Le processus cumulatif d'identification des personnes et des processus concernés, y compris l'industrie, les entreprises, les établissements d'enseignement et les hôpitaux, s'est alors enclenché. Les autorités éducatives ont recommandé, par exemple, de ne pas filtrer le riz, de réutiliser l'eau utilisée pour cuire les pâtes, de ne donner de l'eau minérale aux enfants qu'en cas de besoin (un verre par repas) et d'aromatiser l'eau du robinet avec de la menthe, du gingembre ou du romarin pour la rendre plus agréable au goût des enfants dans les centres d'éducation préscolaire, bien que cette dernière recommandation ait été rejetée par la suite.

L'eau distribuée par l'OSE en Uruguay a toujours été considérée comme propre à la consommation. Ces dernières années, cependant, des épisodes de mauvais goût ou de coloration de l'eau du robinet ont été observés, et un nombre croissant de ménages des classes moyennes et supérieures ont commencé à utiliser des filtres et des purificateurs d'eau. Ces appareils n'éliminent toutefois pas le sel, ce qui signifie que leur utilisation ne garantit pas la consommation d'une eau saine ou sans saveur. Pour cela, les consommateurs auraient besoin d'une technologie d'osmose inversée, qui n'est pas courante en Uruguay, bien qu'elle ait été mise en place dans certains secteurs aisés. Pour la majorité de la population de Montevideo, l'accès à l'eau potable est devenu un problème de plus à gérer au quotidien.

Les entreprises d'embouteillage d'eau minérale ont vu leur capacité de production et de distribution débordée, ce qui a entraîné une pénurie d'eau minérale certains jours par endroits. Pour beaucoup, trouver un moyen d'accéder à l'eau minérale en bouteille est devenu une nécessité quotidienne. Pour d'autres, ce n'est pas une option, car un récipient de 6 litres d'eau coûte en moyenne 120 pesos uruguayens, soit environ 3 euros. De surcroît, cette situation génère une quantité énorme de déchets plastiques.

Pas un problème isolé

La sécheresse n'explique pas à elle seule la situation. Un grand débat politique et partisan est en train de se développer sur les carences en matière de gestion et de prévoyance des autorités. La coalition de droite qui gouverne depuis 2020 a entamé un processus de réduction du nombre d'employés de l'État, qui a été particulièrement préjudiciable à l'OSE.

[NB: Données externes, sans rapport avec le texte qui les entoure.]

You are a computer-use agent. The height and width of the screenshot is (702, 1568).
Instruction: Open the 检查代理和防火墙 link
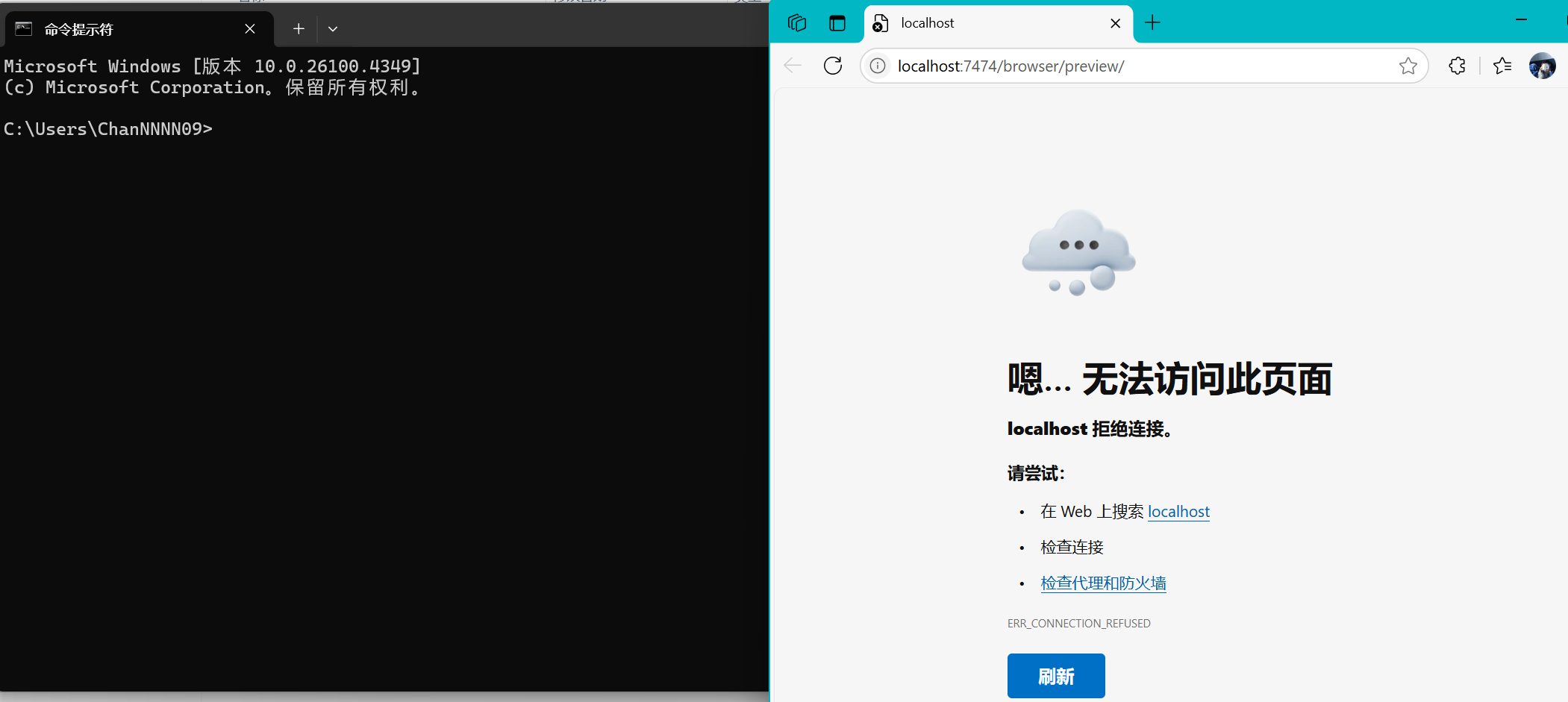tap(1103, 583)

L'opposition a également critiqué l'annulation d'un projet de construction de barrage dans le département de Florida. En revanche, en mars 2022, l'OSE a annoncé avoir signé un accord avec Mekorot, la compagnie nationale d'eau israélienne, pour développer le projet Neptuno, abandonné par le précédent gouvernement. Ce projet, situé à Arazatí, dans le département de San José, pourrait fournir à la zone métropolitaine de Montevideo 30 % de l'eau potable dont elle a besoin.

Le projet a fait l'objet de critiques et d'appels à la prudence de la part d'organisations telles que la Fédération des travailleurs de l'OSE (FFOSE), REDES - Amigos de la Tierra, divers groupes scientifiques et même le gouvernement de Montevideo. Les critiques tombent généralement dans l'une des deux grandes catégories suivantes. La première est d'ordre technique et concerne les complications liées au prélèvement d'eau dans le Río de la Plata. Les questions de salinité, de cyanobactéries et d'effets sur l'écosystème peuvent rendre le processus de purification de l'eau très complexe. La seconde est que le projet Neptuno a été identifié comme un processus de privatisation de la gestion de l'eau, ce qui est interdit par la constitution uruguayenne en vertu de l'article 47, approuvé par le biais d'une loi sur l'eau.

Le fait que l'Uruguay soit confronté à une crise hydro-sociale est aujourd'hui largement reconnu. D'innombrables conflits autour de l'eau se produisent dans tout le pays, tant en termes de quantité que de qualité, affectant l'eau destinée à la consommation humaine et aux loisirs, tout en endommageant les écosystèmes. À cet égard, il importe de noter que, outre les cas répétés de cyanobactéries toxiques dans le Río de la Plata et le fleuve Uruguay (dans un pays où le tourisme balnéaire national et international est important), tous les principaux bassins du pays enregistrent des niveaux alarmants de phosphore et d'azote.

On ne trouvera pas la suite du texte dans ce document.